“This is awesome. My parents are going to be very happy. Usually if anything ever happens with things like this, it really bides me time for my mom to go, ‘Look, Davie’s in the paper,’” jokes Big D And The Kids Table vocalist David McWane via telephone from Boston. McWane has a lot to smile about these days—he recently released his fifth book The Modern American Gypsy, a wild recollection of Big D’s marathon 220 day squat through Europe and shortly after was diagnosed with—and beat—thyroid cancer.

McWane chatted with AP about his book, his weird recovery diet and what Big D has planned for 2012.

Interview: Bryne Yancey

So how are you feeling?
Pretty good. It’s kind of interesting. The whole thing started around November 18, and then the whole getting the surgery, recovering from the surgery then going on the diet you have to go on before you get radiation and then the radiation and recovering from the radiation—all of that wasn’t so bad. It was just kind of, you knew what you were getting into, so you were prepared for it, so it’s just a lot of laying on the couch watching Indiana Jones movies. It’s not so bad.

It was when they took out the thyroid that they had to get my right thyroid medicine dosage. They have to replace what that guy [before] was doing and that was tough because you’re taking these pills and you’re just supposed to go about your day and it was very difficult to function on them. After about a month or two, they finally got the right dosage and it was like, “Boom!” Suddenly one morning I was back to normal.

What was the diet like?
The diet was weird. I had to not have any iodine. Basically, there’s this thyroid menu and you have to cook all your foods a special way, and not have eggs and stuff. It’s not that bad, but you start to crave all the things you’re not allowed to have. I really just wanted to pick up a stick of butter and eat it. I would think about it while I was daydreaming. It was like, “I just want to eat a huge stick of butter.” [Laughs.]
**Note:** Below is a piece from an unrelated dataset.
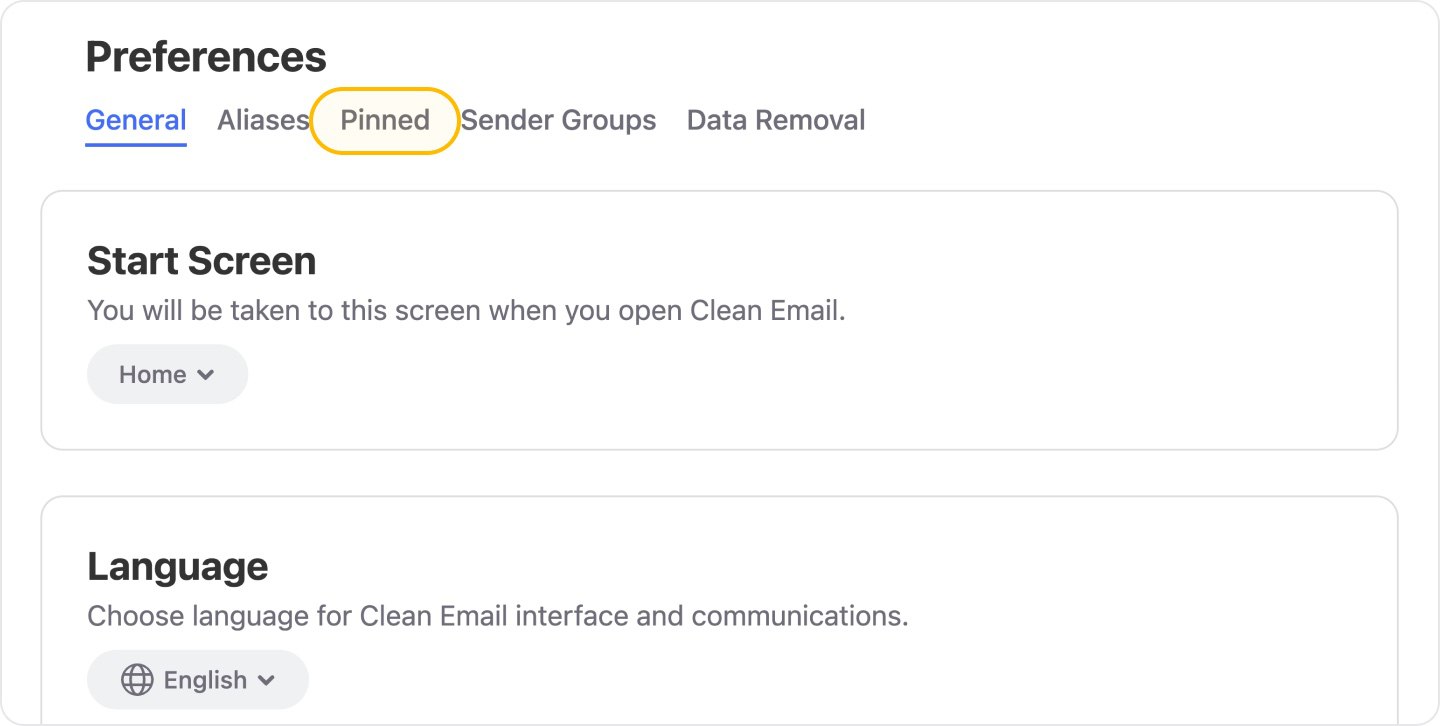Click the Start Screen section title
Viewport: 1440px width, 726px height.
point(201,261)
That’s awesome. Let’s talk about your book—The Modern American Gypsy. That’s your fifth book, right? How much time did you spend writing it?
Yeah. It’s kind of interesting, I forget when the first book came out, but it was maybe—I’d have to check, but Big D was on the road for so long that it was one of those [I spent] constantly writing. The first stage is really just writing down the stories and notes and then there’s cleaning up whatever my version of [the events] is. Once everything was cleaned up and I sat down to write it, I would say it was about a year [after the tour]. It’s funny because you write it and then I think you spend most of the time just correcting your spelling.

It’s cool, it’s the account of a 220 day squat tour that we took through eastern Europe and England. It was just a certain time where every single time we turned any sort of alley, it was just crazy [stuff] happening. I had to put it down so when I was 86 years old, I could read and go, “Oh yeah, I forgot about that.”

Obviously you write music all the time and obviously you write other things—poetry, prose, all that. What would you think, from a writing perspective, is different about those approaches?
Definitely that with writing songs or a record of songs, there’s topics in Big D I can’t cover and that really helped with some of the prose and poetry books. Nicer topics and different shades of topics that you can’t write in a punk/ska band. [Laughs.] The kids will get in your head. That was a great outlet to be able to do that. Once you start writing so much, the inspiration of any topic is coming to you, so you can’t really turn it off.

It was great to be able to do those first books to be able to get that all out, but then with Modern American Gypsy it was kind of interesting because it is about the band, so it’s the first time writing a true story about the band that isn’t lyrics. It has all the components of what you might find in the lyrics, but it’s a book about the excursions of the band. The poetry helped topics outside the band, but Modern American Gypsy helped expand topics of the band. You can finally see what these three-minute songs are talking about and walk with the band. It was pretty good.

Basically, I would write it because you can have a drive from two hours to 12 hours to driving home from California, which is 72 hours. I would write lyrics to a song and then once I was burnt out, go back to the book. It was a good escape because van life can get kind of monotonous and you can get shell-shocked there.

I get institutionalized, too. Like, we’ll get to a destination and they’ll open up the van doors and I’ll be like, “Can I leave the van?” [Laughs.]